The repo now has a pull request open: stevenchouai/agent-scorecard PR #1, feat: add Agent Scorecard control-plane proof pack. It is not merged yet, but the branch has become a real proof pack instead of a single toy command.

What changed:

  • sanitized Hermes session import, so a real-ish session can become scorecard JSONL without leaking private details;
  • a privacy audit gate that looks for local paths, secret-shaped strings, and Feishu/OpenPlatform-style IDs before a trace becomes public proof;
  • batch portfolio summaries across multiple traces;
  • Markdown and JSON outputs for the same report;
  • threshold gates like --fail-under-average and --fail-under-min;
  • an autonomy_decision field that turns a pile of scores into a plain recommendation.

The embarrassing part is that the sample portfolio average looks fine at first glance: 81.7/100 across three traces.

Then the control plane says: Stop delegation until fixed.

Why?

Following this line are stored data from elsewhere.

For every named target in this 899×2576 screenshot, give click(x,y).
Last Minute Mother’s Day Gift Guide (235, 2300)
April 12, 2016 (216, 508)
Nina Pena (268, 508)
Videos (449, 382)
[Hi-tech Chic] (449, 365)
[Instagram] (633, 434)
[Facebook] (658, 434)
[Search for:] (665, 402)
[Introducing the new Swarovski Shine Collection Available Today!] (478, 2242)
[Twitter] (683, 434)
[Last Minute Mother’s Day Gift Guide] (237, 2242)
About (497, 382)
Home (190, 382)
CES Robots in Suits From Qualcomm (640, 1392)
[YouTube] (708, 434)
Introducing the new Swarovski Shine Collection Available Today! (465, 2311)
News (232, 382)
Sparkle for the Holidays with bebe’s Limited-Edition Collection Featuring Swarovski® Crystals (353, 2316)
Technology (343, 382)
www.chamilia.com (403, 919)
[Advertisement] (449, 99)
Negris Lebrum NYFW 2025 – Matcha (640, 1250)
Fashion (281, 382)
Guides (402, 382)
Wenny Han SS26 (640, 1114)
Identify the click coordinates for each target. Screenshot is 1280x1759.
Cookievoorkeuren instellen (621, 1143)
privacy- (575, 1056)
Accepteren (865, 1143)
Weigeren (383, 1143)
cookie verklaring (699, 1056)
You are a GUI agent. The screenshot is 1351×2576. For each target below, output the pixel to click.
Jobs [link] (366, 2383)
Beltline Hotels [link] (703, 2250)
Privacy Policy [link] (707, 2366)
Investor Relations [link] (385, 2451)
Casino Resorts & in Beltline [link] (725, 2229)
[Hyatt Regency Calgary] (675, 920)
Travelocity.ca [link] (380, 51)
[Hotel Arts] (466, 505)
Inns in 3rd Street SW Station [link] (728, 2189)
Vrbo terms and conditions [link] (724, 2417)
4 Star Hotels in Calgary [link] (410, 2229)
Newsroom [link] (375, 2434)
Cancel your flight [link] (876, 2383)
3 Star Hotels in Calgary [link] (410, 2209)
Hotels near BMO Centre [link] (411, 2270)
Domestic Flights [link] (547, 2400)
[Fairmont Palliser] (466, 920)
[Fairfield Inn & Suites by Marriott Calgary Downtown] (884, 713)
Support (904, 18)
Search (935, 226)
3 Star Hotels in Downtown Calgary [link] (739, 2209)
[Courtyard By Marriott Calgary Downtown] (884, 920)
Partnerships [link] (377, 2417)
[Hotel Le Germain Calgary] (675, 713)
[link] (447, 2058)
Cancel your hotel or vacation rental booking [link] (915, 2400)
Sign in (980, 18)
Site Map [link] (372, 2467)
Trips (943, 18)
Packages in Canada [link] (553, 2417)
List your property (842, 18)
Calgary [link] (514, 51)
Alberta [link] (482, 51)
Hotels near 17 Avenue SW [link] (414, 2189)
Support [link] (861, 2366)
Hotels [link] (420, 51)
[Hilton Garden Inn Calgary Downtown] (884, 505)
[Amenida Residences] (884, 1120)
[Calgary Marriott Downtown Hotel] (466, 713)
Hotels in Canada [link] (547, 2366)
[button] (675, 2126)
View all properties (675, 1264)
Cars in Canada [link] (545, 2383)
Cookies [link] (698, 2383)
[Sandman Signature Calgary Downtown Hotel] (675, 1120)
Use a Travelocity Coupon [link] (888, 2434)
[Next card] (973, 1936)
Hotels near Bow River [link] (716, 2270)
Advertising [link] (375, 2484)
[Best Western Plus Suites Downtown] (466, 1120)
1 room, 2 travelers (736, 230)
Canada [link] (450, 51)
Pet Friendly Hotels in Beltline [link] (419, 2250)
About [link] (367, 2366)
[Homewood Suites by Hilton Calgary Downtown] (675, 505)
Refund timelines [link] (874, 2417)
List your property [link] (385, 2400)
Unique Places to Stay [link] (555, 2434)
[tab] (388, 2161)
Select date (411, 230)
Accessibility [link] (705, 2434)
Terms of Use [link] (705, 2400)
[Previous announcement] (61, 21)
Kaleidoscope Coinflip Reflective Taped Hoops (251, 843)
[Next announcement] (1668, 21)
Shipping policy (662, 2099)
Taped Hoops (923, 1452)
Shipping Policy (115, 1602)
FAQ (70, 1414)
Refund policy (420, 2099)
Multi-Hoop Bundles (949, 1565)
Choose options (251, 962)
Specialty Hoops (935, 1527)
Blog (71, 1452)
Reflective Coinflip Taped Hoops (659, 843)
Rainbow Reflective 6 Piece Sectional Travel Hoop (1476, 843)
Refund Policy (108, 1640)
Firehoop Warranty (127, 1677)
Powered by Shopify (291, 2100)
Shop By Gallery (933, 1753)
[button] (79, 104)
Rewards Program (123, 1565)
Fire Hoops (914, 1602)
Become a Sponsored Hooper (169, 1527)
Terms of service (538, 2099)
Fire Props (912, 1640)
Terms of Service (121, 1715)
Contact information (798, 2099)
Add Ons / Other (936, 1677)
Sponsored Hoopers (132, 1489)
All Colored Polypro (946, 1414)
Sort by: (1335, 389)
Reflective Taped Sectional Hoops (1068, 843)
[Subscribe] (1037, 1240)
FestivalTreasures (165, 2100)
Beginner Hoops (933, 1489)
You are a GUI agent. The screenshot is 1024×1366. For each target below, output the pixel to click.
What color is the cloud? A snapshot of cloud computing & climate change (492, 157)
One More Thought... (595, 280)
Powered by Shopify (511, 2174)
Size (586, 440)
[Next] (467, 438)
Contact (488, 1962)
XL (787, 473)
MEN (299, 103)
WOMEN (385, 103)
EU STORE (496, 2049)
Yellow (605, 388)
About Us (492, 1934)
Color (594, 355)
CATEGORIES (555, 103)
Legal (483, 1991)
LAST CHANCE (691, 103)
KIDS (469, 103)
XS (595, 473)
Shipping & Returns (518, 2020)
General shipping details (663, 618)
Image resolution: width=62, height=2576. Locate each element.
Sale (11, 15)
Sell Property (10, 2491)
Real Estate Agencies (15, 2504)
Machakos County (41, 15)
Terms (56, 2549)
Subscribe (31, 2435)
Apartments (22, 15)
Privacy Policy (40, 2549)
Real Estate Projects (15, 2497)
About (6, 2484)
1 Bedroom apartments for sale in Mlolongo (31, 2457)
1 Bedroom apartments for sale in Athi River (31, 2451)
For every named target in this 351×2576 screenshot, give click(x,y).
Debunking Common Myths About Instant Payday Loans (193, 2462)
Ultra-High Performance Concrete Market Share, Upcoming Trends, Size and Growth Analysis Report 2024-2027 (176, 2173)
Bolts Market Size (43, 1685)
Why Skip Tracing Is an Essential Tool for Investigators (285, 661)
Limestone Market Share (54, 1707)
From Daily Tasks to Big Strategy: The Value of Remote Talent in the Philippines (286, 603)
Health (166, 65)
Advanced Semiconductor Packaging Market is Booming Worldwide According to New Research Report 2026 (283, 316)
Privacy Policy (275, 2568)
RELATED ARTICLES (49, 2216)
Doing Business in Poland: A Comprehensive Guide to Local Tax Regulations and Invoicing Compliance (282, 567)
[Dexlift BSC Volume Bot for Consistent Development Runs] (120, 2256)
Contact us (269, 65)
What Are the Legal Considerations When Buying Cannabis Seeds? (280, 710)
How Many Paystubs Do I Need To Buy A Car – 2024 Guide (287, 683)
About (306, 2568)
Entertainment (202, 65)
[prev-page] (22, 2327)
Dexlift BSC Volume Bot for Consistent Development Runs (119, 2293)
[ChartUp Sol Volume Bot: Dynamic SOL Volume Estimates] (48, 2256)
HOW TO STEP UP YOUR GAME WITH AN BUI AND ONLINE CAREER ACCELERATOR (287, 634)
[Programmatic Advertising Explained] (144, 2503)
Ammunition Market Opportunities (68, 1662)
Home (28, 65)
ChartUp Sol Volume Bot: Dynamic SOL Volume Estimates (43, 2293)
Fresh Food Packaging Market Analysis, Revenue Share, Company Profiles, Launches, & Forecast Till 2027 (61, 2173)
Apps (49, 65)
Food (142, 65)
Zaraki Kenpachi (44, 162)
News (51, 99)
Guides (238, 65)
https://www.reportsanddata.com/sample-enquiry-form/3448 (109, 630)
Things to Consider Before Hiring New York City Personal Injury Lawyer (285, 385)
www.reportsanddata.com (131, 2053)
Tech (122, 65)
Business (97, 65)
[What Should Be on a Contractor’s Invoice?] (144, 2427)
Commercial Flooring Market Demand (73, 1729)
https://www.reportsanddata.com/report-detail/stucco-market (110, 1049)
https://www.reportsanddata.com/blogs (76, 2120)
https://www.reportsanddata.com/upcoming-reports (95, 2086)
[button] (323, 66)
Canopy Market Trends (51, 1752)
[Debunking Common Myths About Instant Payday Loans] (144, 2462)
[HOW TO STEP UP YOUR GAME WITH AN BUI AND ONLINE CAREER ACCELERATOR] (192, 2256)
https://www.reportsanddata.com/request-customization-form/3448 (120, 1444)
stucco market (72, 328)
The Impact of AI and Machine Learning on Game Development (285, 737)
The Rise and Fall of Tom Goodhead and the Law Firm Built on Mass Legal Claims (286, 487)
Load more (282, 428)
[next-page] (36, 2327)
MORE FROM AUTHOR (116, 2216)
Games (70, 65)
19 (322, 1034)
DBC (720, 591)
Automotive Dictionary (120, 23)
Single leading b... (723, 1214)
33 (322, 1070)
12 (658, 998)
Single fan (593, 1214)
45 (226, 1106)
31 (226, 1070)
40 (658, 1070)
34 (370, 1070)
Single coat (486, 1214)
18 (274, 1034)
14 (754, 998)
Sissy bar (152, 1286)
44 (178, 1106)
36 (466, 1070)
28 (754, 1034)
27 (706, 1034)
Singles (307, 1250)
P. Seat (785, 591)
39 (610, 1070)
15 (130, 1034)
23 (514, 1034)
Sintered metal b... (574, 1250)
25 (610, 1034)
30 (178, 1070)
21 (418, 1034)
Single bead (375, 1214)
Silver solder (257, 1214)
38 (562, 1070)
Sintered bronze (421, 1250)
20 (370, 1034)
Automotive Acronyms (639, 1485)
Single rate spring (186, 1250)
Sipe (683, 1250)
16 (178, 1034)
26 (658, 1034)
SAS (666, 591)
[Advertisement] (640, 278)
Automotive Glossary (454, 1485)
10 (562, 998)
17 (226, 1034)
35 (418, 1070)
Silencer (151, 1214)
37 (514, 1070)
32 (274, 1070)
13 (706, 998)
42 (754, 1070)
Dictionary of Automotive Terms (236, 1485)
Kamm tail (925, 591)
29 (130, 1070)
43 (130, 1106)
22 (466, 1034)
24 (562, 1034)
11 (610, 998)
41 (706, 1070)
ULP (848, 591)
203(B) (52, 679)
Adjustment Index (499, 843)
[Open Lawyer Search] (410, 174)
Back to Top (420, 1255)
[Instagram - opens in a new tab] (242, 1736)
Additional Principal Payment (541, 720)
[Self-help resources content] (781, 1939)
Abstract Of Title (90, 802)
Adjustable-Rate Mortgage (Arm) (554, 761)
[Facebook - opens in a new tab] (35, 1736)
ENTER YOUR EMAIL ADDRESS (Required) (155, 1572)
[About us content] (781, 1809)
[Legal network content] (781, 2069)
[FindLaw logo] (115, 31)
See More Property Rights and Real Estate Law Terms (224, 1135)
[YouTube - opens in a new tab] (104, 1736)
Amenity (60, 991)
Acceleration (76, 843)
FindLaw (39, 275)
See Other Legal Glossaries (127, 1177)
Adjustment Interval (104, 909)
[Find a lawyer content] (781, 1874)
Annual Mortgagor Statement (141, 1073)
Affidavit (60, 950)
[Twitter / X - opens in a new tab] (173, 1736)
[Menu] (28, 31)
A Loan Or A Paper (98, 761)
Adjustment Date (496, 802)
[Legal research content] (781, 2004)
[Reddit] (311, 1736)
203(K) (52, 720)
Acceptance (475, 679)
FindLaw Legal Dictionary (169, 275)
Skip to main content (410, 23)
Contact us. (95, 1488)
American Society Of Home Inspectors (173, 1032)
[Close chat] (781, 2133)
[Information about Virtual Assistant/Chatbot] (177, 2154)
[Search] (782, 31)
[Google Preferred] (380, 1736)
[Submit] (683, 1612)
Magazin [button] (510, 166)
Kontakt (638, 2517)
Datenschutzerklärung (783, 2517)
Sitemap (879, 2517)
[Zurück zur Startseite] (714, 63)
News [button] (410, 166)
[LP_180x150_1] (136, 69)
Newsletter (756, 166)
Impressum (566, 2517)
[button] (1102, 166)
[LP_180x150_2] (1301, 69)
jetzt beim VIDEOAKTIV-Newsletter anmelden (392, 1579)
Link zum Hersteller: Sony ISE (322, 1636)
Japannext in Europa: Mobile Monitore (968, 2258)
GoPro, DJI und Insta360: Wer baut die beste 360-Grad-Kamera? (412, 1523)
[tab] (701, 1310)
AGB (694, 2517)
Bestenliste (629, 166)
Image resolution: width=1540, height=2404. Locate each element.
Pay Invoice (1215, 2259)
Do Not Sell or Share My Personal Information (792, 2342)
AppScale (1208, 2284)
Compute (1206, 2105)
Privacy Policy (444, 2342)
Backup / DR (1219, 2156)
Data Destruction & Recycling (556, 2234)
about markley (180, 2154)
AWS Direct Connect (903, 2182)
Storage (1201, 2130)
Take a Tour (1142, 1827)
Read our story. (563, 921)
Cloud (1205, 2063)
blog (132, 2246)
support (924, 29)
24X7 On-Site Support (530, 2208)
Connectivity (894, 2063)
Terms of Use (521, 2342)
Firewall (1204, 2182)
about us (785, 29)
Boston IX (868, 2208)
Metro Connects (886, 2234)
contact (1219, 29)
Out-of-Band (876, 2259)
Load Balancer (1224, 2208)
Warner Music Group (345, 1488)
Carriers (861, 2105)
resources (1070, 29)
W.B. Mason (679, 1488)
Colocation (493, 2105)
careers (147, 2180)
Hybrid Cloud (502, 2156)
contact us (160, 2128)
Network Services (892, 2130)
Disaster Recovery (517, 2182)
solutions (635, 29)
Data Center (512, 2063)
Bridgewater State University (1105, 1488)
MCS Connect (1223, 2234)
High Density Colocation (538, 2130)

One trace scored 45/100. The failing signal was simple: the assistant promised action, but no tool call followed. That is exactly the kind of agent failure that can look harmless in a chat transcript and still waste real time. The model sounds busy. The user relaxes. Nothing actually happened.

That is the footgun I want this project to catch.

The PR has eight commits so far, including:

  • a5829b0 for importing sanitized Hermes sessions;
  • ff1b512 for the trace privacy audit gate;
  • 0721f22 for the runnable CI proof gate;
  • 6d4186d for portfolio threshold gates;
  • c222c99 for the portfolio autonomy decision.

The validation moved with the feature instead of lagging behind it. The latest local run in the log had 27 unit tests passing, plus CLI smoke checks for Markdown summary, JSON summary, privacy audit, and pass/fail gates. GitHub Actions also reported the PR test check as passing.

This is the part I care about strategically: an agent workflow should not only produce artifacts. It should leave behind enough evidence for the next decision.

Do I let this agent run longer next time? Do I give it a broader repo? Do I trust it with a public post, a PR, a customer-facing reply? Or do I keep it supervised because one bad trace says it still performs work instead of doing work?

A lot of agent demos skip that layer. They show the happy path, then ask for trust. I am trying to build the annoying middle layer that says, "Wait. Show me the traces first. Show me what failed. Show me whether the worst case is still acceptable."

There was other useful work today: the personal site got a quality workflow so future PRs can run lint, proof-link validation, and static builds; the /now page moved closer to a proof-ledger narrative; the GitHub profile got a more explicit open-source contribution ledger. Those matter for the public surface.

But the sharp lesson was in Agent Scorecard.

An average score can lie politely. The weakest trace is usually more honest.

Tiny next step: make the PR easier for a stranger to review. The commands run, the JSON exists, and the CI passes. Now the README needs to make the control-plane idea obvious in thirty seconds: this is not "agent grading" for vibes. It is a small brake pedal for deciding when autonomy should stop.